**Instructions**
**1.** Reproduce the text about the dance work Sisyphus word for word, everything from "In 1983, the" down to "created Sisyphus upon.".
**2.** Carry on writing the text about the dance work Sisyphus, beginning after its final sentence.

━━━ Provided passage ━━━

Dancers: Paulette Bibeau, Alison Crawford, Jay Hirabayashi, Karen Jamieson Lynne Lanthier, Aaron Shields, Tom Stroud
Music Composition: David MacIntyre
Musicians: David MacIntyre, Sal Ferraras
Costume: Susan Berganzi
Sisyphus was first created in 1983 as part of Vancouver Dance Week with score by David MacIntyre and later was included in the official premiere of the Karen Jamieson Dance Company in February 1984. Dance Collection Danse has named Sisyphus one of the ten Canadian Choreographic Masterpieces of the twentieth century.
In 1983, the year of this work's creation, I had undertaken to try to build a dance company, something I experienced as pitting myself against impossible odds. I was interested also in the idea of dance itself as hard labour and the dancers forming the working class of the arts. As part of the research process, the company of dancers built our floor, the same floor that we then created Sisyphus upon.

━━━ Collected material ━━━

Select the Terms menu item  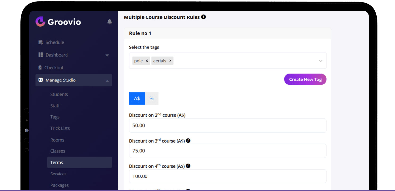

━━━

**Responses by task**
**1.**
In 1983, the year of this work's creation, I had undertaken to try to build a dance company, something I experienced as pitting myself against impossible odds. I was interested also in the idea of dance itself as hard labour and the dancers forming the working class of the arts. As part of the research process, the company of dancers built our floor, the same floor that we then created Sisyphus upon.

**2.**
During the creation and rehearsal of Sisyphus I did not know that it was Sisyphus that was coming into being. I was interested in the path of most resistance, I was interested in giving a physical, spatial and temporal form to the act of undertaking a monumental task, and I was looking for the rhythm and energy of effort, of building. I wanted to create an image of pitting the human spirit against the impossible. Neither did I start out with Jay Hirabayashi in the solo protagonist role. That also emerged to surprise me, as did the recognition, close to the completion of the work, that it was Sisyphus, the figure from Greek mythology that has come into being in this choreography.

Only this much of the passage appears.